H. Paus Paulus VI - 8 december 1975
EVANGELII NUNTIANDI Over de Evangelisatie in de Moderne Wereld |
|||
► | Van een Evangeliserende Christus naar een Evangeliserende Kerk |
Het getuigenis dat de Heer over zichzelf geeft en dat Lucas in zijn Evangelie heeft opgenomen - "Ik moet de Blijde Boodschap van het Godsrijk verkondigen" Vgl. Lc. 4, 43 - is zonder twijfel van groot belang, want het definieert met één woord de zending van Jezus: "want daarvoor ben Ik uitgezonden." Vgl. Lc. 4, 43 Deze woorden krijgen hun volle betekenis als ze in verband gebracht worden met de voorafgaande verzen, waar Christus de uitdrukking van de profeet Jesaja op zichzelf betrekt: "De geest des Heren is over mij gekomen omdat Hij mij gezalfd heeft. Hij heeft mij gezonden om aan armen de Blijde Boodschap te brengen." (Lc. 4, 18) Vgl. Jes. 61, 1
Van stad tot stad en vooral aan de allerarmsten, die er dikwijls het meest voor open staan, de vreugdevolle boodschap verkondigen dat Gods aanbod, zijn beloften en zijn Verbond, nu in vervulling gaan: dat is de zending waarvoor Jezus zegt dat de Vader Hem gezonden heeft. En al de aspecten van zijn Mysterie - de incarnatie, de wonderen, het onderricht, de roeping van de leerlingen, de zending van de Twaalf, het Kruis en de Verrijzenis, en zijn blijvende tegenwoordigheid te midden van de zijnen - vormen evenzoveel bestanddelen van zijn evangeliserende werkzaamheid.

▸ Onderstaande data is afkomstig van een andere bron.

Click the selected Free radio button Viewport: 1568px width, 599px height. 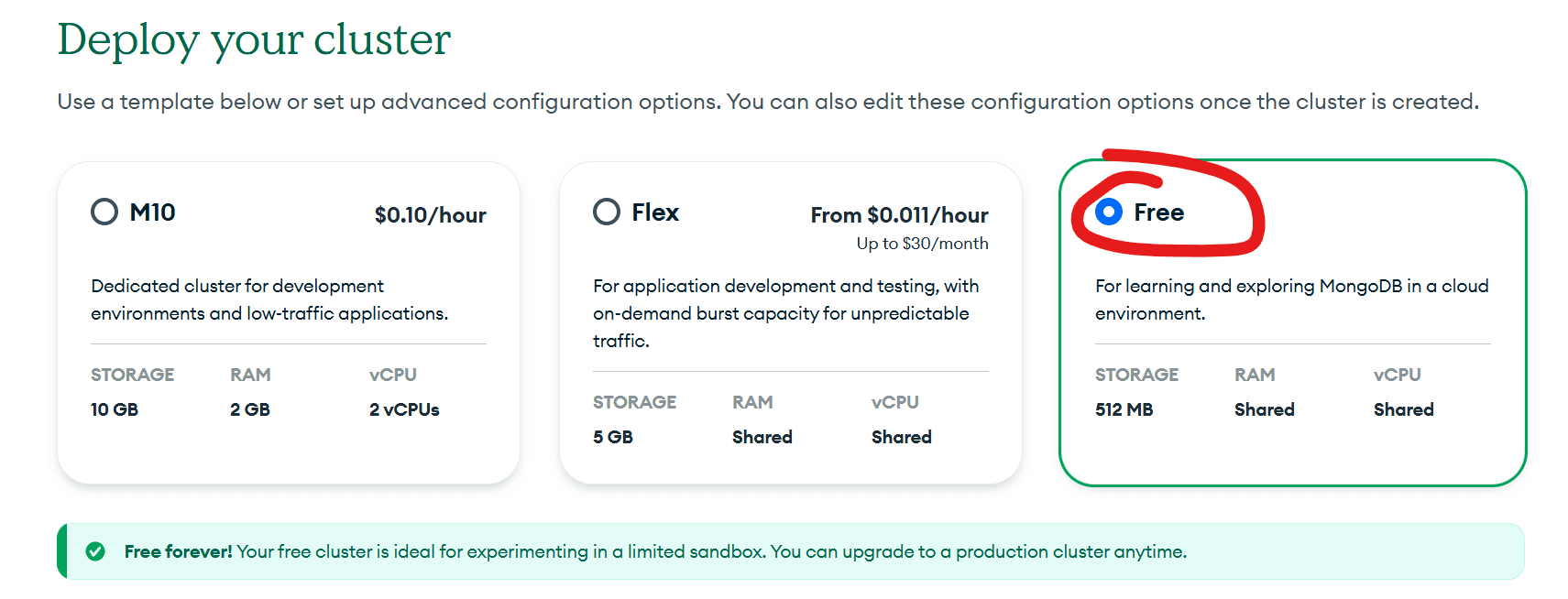(1110, 212)

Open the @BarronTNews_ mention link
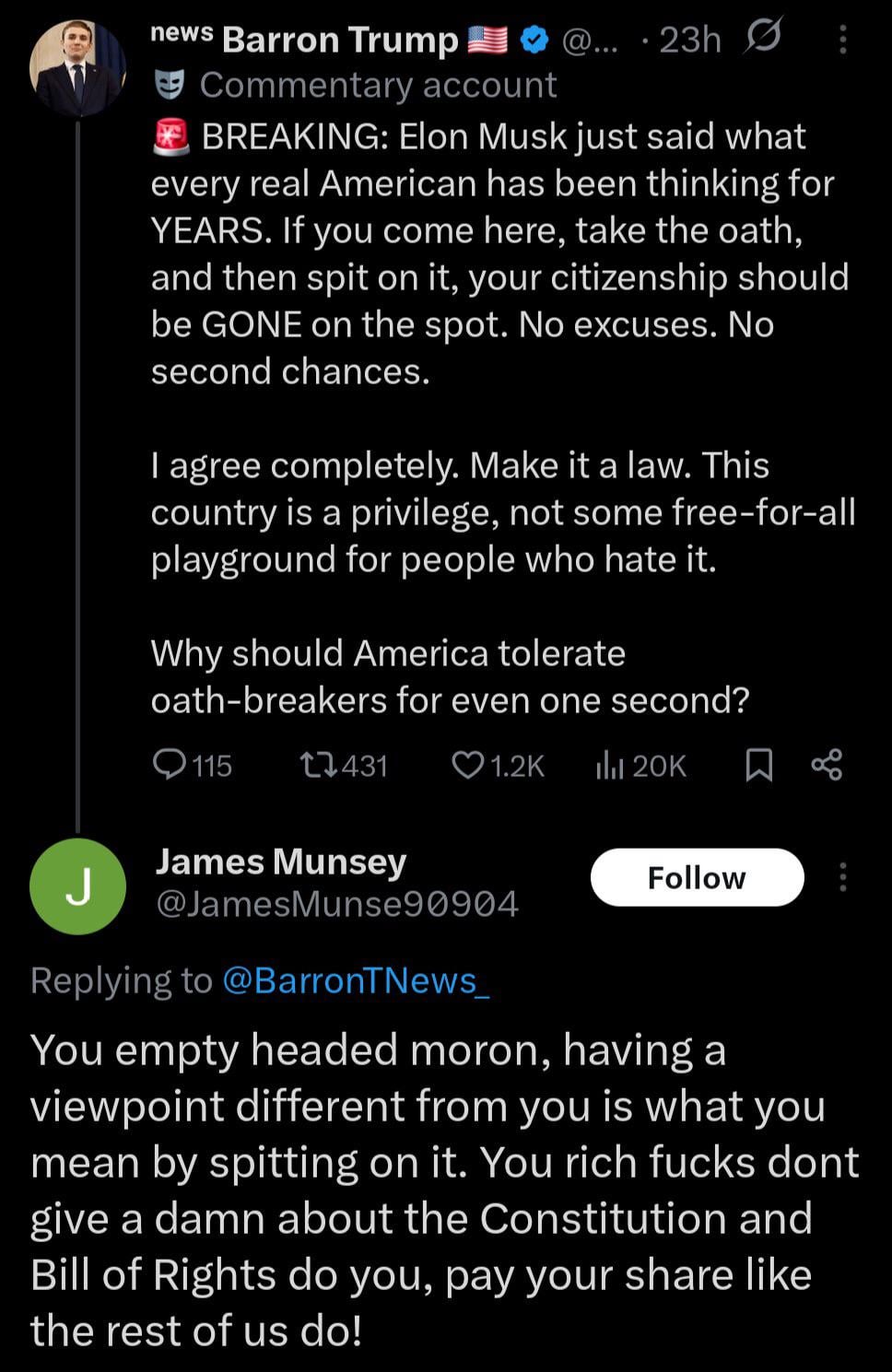[356, 980]
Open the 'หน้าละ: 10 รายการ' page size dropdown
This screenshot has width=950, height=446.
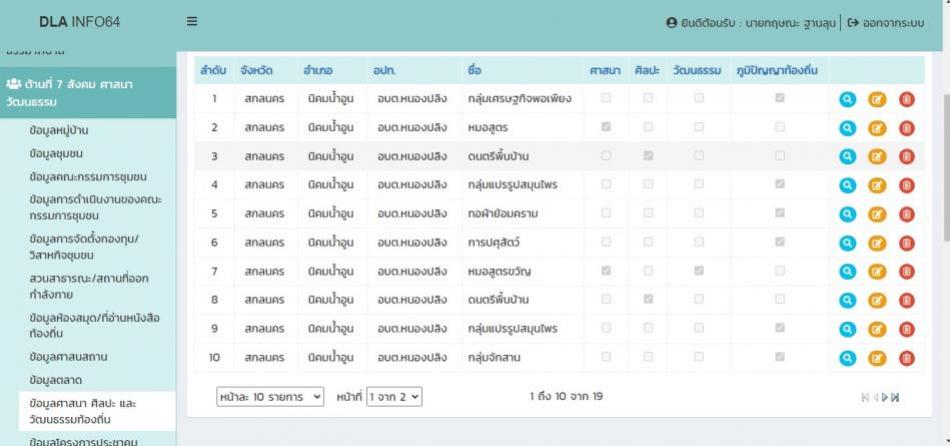tap(271, 397)
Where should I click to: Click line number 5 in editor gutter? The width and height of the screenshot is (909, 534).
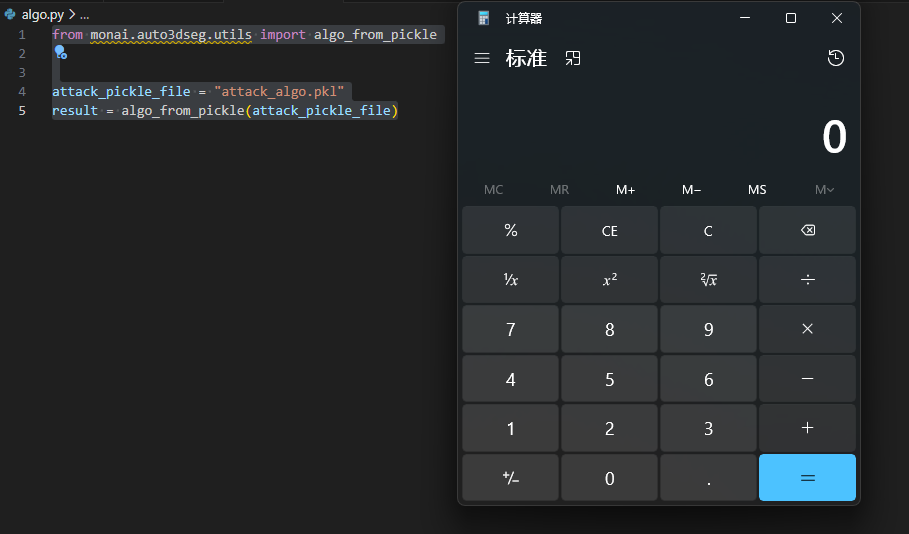22,110
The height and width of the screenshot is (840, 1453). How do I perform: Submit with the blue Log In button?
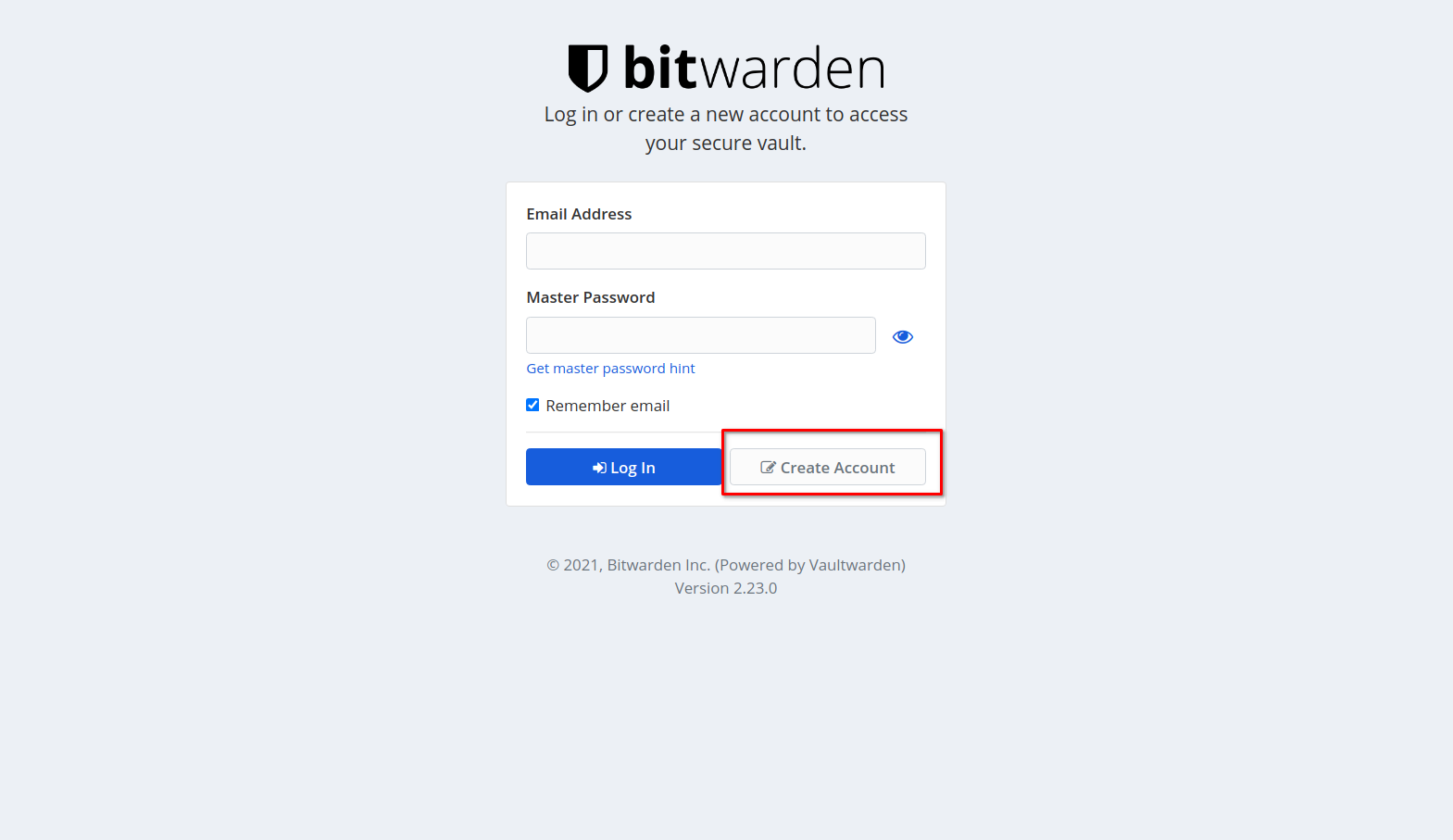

Heel dikwijls hebben de bisschoppen in de loop van de Synode herinnerd aan deze waarheid: Jezus zelf - Evangelie van God Vgl. Mc. 1,1 Vgl. Rom. 1, 1-3 - is absoluut de eerste die geëvangeliseerd heeft en de grootste. Hij is dat geweest tot aan het einde, in de dubbele betekenis: tot aan de volmaaktheid en tot aan het offer van zijn leven.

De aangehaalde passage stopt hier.